TASK INSTRUCTIONS:
Rewrite the items from the line containing "seminário Internacional (222, 881)" through the line containing "[menuitem] (911, 65)", replacing "Advocacy" with "Government Affairs" and leaving everything else unchanged.

===== MATERIAL PROVIDED

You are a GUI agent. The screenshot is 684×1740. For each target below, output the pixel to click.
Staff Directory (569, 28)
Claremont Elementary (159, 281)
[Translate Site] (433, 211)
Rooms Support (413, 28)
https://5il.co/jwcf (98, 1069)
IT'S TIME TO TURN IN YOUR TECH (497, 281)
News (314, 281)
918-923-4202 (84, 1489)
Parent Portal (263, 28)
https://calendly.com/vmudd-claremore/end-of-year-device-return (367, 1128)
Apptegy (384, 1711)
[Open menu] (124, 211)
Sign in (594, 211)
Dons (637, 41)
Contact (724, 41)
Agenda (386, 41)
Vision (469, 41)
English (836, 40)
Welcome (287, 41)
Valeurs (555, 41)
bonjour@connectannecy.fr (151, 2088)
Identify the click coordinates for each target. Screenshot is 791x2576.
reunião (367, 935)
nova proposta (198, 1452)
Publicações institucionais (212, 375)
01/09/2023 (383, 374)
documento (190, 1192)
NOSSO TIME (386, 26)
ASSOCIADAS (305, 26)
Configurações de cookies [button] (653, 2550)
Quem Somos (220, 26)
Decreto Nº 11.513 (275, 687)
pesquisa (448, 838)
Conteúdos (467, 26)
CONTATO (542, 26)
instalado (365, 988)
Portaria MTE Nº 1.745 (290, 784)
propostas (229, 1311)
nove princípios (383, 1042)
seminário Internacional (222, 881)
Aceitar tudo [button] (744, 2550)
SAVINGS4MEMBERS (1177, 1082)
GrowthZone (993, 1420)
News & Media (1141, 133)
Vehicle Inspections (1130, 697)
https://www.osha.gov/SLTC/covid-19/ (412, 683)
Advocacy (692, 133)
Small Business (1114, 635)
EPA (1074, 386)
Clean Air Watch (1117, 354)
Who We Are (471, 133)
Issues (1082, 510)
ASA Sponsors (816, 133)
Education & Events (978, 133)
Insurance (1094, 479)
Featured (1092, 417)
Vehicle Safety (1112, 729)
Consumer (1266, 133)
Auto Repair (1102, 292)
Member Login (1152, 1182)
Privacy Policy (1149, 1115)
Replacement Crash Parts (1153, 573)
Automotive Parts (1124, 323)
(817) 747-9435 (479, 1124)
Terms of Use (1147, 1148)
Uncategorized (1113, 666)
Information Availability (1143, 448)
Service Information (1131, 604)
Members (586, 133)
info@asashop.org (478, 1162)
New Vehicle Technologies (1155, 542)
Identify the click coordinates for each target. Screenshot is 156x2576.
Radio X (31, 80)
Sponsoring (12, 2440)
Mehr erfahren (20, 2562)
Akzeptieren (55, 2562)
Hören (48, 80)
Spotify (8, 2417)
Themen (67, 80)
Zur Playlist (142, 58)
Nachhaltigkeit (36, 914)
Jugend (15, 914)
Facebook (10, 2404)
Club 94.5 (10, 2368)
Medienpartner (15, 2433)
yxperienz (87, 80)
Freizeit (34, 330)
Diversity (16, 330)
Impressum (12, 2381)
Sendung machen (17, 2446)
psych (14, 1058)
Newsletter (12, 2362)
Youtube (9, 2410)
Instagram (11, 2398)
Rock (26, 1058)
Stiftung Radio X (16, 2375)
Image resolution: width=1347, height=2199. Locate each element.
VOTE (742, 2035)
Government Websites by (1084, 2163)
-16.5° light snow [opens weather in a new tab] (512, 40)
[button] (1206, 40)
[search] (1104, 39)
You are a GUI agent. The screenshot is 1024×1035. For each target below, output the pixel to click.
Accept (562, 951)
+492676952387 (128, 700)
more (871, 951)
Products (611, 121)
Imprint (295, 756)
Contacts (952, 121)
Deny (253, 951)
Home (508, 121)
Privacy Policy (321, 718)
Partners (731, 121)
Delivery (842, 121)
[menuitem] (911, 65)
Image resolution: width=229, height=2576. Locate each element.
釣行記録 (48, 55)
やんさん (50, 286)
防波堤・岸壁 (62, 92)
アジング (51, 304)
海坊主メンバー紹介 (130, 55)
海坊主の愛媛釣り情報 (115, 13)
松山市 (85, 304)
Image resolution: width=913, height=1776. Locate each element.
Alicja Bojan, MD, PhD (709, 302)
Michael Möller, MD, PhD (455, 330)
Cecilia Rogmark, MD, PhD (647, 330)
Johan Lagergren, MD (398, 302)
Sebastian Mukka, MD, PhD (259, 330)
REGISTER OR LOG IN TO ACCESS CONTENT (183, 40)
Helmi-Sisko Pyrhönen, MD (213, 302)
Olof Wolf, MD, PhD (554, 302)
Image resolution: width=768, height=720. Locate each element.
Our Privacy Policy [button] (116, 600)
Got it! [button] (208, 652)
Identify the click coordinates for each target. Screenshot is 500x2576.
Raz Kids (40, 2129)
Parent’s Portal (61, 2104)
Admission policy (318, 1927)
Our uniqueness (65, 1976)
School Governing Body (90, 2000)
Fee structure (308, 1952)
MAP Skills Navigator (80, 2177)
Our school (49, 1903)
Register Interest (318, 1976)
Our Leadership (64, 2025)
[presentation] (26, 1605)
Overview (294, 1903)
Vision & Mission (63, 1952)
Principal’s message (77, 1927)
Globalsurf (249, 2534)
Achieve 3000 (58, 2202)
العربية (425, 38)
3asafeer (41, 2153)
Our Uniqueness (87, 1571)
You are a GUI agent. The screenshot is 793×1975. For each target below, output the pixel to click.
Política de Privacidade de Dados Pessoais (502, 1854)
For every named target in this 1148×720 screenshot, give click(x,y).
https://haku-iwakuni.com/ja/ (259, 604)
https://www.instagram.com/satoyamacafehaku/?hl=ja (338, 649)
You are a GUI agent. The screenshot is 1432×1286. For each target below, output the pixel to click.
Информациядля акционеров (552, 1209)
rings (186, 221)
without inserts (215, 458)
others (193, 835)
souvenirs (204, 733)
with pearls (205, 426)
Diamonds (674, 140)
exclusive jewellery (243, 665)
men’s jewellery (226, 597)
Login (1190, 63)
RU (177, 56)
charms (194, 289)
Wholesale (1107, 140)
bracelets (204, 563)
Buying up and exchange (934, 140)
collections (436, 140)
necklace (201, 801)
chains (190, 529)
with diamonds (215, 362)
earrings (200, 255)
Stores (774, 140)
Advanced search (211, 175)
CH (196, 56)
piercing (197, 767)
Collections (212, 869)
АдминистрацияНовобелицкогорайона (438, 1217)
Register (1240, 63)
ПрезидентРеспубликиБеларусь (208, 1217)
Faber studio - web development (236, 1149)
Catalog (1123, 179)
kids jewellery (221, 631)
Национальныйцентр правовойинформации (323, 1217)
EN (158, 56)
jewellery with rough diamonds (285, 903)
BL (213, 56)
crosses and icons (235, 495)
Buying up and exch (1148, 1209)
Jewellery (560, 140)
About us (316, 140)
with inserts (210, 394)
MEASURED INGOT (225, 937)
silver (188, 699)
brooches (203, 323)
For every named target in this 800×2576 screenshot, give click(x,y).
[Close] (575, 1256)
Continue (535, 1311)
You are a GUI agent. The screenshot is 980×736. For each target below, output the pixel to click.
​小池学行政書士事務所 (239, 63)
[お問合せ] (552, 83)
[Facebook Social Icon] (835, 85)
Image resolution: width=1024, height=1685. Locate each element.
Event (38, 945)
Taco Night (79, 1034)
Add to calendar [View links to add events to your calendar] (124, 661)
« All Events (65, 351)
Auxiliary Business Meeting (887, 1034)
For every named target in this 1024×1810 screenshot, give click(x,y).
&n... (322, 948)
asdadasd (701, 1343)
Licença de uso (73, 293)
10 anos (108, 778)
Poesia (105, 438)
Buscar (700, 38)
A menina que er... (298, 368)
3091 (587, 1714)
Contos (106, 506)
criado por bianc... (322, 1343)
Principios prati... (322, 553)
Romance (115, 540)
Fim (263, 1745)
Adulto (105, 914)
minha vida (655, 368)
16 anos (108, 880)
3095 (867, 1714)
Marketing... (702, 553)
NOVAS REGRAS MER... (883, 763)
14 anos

==========

EXPECTED ANSWER:
seminário Internacional (222, 881)
Aceitar tudo [button] (744, 2550)
SAVINGS4MEMBERS (1177, 1082)
GrowthZone (993, 1420)
News & Media (1141, 133)
Vehicle Inspections (1130, 697)
https://www.osha.gov/SLTC/covid-19/ (412, 683)
Government Affairs (692, 133)
Small Business (1114, 635)
EPA (1074, 386)
Clean Air Watch (1117, 354)
Who We Are (471, 133)
Issues (1082, 510)
ASA Sponsors (816, 133)
Education & Events (978, 133)
Insurance (1094, 479)
Featured (1092, 417)
Vehicle Safety (1112, 729)
Consumer (1266, 133)
Auto Repair (1102, 292)
Member Login (1152, 1182)
Privacy Policy (1149, 1115)
Replacement Crash Parts (1153, 573)
Automotive Parts (1124, 323)
(817) 747-9435 (479, 1124)
Terms of Use (1147, 1148)
Uncategorized (1113, 666)
Information Availability (1143, 448)
Service Information (1131, 604)
Members (586, 133)
info@asashop.org (478, 1162)
New Vehicle Technologies (1155, 542)
Identify the click coordinates for each target. Screenshot is 156x2576.
Radio X (31, 80)
Sponsoring (12, 2440)
Mehr erfahren (20, 2562)
Akzeptieren (55, 2562)
Hören (48, 80)
Spotify (8, 2417)
Themen (67, 80)
Zur Playlist (142, 58)
Nachhaltigkeit (36, 914)
Jugend (15, 914)
Facebook (10, 2404)
Club 94.5 (10, 2368)
Medienpartner (15, 2433)
yxperienz (87, 80)
Freizeit (34, 330)
Diversity (16, 330)
Impressum (12, 2381)
Sendung machen (17, 2446)
psych (14, 1058)
Newsletter (12, 2362)
Youtube (9, 2410)
Instagram (11, 2398)
Rock (26, 1058)
Stiftung Radio X (16, 2375)
Image resolution: width=1347, height=2199. Locate each element.
VOTE (742, 2035)
Government Websites by (1084, 2163)
-16.5° light snow [opens weather in a new tab] (512, 40)
[button] (1206, 40)
[search] (1104, 39)
You are a GUI agent. The screenshot is 1024×1035. For each target below, output the pixel to click.
Accept (562, 951)
+492676952387 (128, 700)
more (871, 951)
Products (611, 121)
Imprint (295, 756)
Contacts (952, 121)
Deny (253, 951)
Home (508, 121)
Privacy Policy (321, 718)
Partners (731, 121)
Delivery (842, 121)
[menuitem] (911, 65)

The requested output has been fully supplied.